German Chancellor Angela Merkel has proposed a partial ban on the face veil, hardening her party’s once-progressive view on immigration in the face of rising anti-immigrant sentiment across Europe.
Speaking at the Christian Democratic Party conference, Merkel suggested that the burqa and the niqab, head coverings traditionally worn by Muslim women, are “inappropriate” and insisted that German law “takes precedence over codes of honor, tribal or family rules – that has to be spelled out clearly.”
While some of her closest colleagues in the party have previously suggested a ban on face coverings, purportedly for security reasons, the BBC reports that this is the first time Merkel has made such a strong statement publicly.
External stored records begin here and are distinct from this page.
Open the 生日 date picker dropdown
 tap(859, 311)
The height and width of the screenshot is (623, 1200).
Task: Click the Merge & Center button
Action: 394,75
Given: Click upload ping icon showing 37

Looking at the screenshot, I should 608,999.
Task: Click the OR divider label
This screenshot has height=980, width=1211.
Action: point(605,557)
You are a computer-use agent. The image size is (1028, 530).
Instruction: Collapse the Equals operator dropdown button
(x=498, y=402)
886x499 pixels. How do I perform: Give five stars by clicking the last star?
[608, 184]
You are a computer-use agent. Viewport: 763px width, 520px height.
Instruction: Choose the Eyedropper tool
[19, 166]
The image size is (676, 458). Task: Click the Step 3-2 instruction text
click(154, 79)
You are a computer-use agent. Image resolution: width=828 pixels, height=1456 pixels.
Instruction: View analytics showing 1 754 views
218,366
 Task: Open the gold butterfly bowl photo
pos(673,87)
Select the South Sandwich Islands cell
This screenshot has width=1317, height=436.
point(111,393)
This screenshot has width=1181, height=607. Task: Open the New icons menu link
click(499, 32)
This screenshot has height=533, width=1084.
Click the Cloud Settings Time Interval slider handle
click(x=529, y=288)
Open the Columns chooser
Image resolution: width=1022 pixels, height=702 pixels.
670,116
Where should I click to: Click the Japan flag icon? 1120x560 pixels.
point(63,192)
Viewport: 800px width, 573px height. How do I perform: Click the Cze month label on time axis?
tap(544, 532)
Merkel has often been criticized for her handling of Europe’s refugee crisis, when she opened German borders to allow hundreds of thousands of people, mostly fleeing war in the Middle East and Africa, to enter the country. Many will see this tough rhetoric as an attempt to assuage any worries that she has moved to the left. Addressing the events that led to the stark rise in immigration, Merkel said: “A situation like the one of summer 2015 cannot, must not, and will not be repeated.”
Germany’s far-right AfD party has capitalized on widespread anger at the numbers of refugees and migrants coming to the country, repeatedly calling for stricter border controls. It also has an anti-Islam policy, stating in its manifesto: “Islam does not belong to Germany.”
A full ban on the burqa would contradict German laws, but a partial restriction could mean that women would not be able to wear a face veil in public places such as schools, universities, and airports. Merkel was vague on the specific details of the plan, saying only that the full veil “should be banned wherever it is legally possible.”
If Germany does ban the burqa, it will follow European countries like France and the Netherlands. In these countries, as in Germany, it is thought that only a tiny minority of Muslim women actually wear the full face covering, and critics of the move say that such a proposal is a tactic to combat the rising popularity of far-right parties.